The Wait
directed by Emil Langballe and Andrea Storm Henriksen, Denmark 2016, 59'
Rokhsar lives in Denmark with her parents and five siblings. She goes to school, is an excellent soccer player, smiles often and, at first glance, the only thing that distinguishes her from her friends is her darker complexion. The fact is, however, that she is living her life in the shadow of dramatic memories and growing uncertainty. At the age of 10, she escaped from Afghanistan with her parents and siblings the day after her oldest brother was murdered. Over the next four years, her family was refused asylum despite the fact that returning to Afghanistan means certain death for them. Since Rokhsar was the fastest to integrate and learn Danish, she is the one who maintains contact with officials and lawyers, she reads and explains to her family the letters announcing their deportation, she is the one that ensures that her parents are able to communicate with the authorities.

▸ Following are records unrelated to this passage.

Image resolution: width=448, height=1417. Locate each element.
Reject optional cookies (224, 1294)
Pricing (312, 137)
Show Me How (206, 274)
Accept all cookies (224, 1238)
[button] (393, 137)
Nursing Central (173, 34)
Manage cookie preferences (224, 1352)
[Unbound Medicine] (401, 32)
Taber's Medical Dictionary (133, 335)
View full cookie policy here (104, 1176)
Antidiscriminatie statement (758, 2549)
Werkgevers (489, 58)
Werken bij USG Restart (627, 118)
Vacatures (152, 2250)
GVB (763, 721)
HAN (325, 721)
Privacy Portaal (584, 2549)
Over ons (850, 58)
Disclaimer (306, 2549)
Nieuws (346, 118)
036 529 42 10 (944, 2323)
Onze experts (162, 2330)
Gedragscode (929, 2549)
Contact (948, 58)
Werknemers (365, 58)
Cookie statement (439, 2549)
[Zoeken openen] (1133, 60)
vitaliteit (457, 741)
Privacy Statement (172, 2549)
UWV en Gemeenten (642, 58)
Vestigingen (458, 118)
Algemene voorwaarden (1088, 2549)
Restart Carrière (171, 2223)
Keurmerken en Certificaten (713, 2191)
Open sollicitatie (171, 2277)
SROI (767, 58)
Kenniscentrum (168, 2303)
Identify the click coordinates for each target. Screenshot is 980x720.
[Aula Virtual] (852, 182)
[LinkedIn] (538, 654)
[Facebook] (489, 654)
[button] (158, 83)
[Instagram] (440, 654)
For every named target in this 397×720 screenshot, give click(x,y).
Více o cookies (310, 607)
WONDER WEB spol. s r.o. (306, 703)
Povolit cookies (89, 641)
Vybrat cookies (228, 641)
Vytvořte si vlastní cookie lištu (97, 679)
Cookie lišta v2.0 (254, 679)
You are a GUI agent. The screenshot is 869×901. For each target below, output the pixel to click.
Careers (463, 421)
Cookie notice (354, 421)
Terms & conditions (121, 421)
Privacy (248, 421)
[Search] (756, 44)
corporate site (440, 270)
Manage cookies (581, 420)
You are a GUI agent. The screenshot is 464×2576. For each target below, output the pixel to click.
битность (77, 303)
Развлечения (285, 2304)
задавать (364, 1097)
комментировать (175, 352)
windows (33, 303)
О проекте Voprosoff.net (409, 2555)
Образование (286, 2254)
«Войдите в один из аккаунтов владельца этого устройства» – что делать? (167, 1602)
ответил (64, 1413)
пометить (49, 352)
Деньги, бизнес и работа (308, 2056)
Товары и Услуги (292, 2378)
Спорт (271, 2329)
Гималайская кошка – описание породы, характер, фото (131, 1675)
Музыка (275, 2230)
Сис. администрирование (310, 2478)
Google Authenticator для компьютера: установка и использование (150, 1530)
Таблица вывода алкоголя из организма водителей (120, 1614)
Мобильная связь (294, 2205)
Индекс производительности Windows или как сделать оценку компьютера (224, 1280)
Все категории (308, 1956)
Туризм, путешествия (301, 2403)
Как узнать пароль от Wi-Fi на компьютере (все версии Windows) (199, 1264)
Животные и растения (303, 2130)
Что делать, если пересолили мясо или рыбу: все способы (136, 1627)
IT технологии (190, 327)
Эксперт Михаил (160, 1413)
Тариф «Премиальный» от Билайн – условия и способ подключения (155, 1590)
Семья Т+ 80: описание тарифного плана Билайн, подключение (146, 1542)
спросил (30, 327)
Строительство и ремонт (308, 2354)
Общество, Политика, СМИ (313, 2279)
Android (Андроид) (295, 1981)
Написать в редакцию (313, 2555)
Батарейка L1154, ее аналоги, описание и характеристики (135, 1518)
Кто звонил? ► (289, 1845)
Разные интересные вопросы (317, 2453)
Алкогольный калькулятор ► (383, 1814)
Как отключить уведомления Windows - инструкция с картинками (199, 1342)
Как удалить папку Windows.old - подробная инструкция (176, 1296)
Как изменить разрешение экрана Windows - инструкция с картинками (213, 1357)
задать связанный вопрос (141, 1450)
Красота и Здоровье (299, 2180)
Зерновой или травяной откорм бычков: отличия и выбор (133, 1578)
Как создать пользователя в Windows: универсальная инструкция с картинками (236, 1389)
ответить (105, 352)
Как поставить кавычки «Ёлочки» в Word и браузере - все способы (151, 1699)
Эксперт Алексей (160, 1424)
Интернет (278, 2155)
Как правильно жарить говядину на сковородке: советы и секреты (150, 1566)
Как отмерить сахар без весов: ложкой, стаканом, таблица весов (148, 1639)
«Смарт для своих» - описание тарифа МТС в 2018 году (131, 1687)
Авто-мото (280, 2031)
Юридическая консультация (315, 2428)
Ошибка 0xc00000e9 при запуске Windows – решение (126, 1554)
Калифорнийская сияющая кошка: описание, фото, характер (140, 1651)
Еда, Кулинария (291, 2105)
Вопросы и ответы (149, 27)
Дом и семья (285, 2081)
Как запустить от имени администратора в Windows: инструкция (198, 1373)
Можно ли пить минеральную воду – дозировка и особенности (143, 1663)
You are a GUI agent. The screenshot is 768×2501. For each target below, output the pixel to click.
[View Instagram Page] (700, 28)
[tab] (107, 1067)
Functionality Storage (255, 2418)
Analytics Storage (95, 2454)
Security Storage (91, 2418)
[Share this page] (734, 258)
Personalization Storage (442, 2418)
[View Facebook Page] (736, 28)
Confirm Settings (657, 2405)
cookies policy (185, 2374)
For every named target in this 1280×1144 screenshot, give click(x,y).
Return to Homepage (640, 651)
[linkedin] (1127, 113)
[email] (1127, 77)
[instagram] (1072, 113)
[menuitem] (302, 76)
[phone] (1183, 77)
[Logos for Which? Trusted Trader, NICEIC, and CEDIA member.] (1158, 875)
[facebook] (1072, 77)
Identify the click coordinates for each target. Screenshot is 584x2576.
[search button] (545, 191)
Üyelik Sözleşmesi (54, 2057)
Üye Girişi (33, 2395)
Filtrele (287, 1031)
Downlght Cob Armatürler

When it turns out that the last resort for the family is to seek asylum for the good of the child, for Rokhsar herself, the responsibility and psychological burden start to be unbearable for her. Emil Langballe's documentary debut shows how lengthy procedures are devastating the lives of people who have fled their homeland in order to save their lives. The director manages to subtly show the complex world of the Afghan family and, at the same time, to talk about the life of a child who is the victim first of political conflict and then of the machinery of bureaucracy.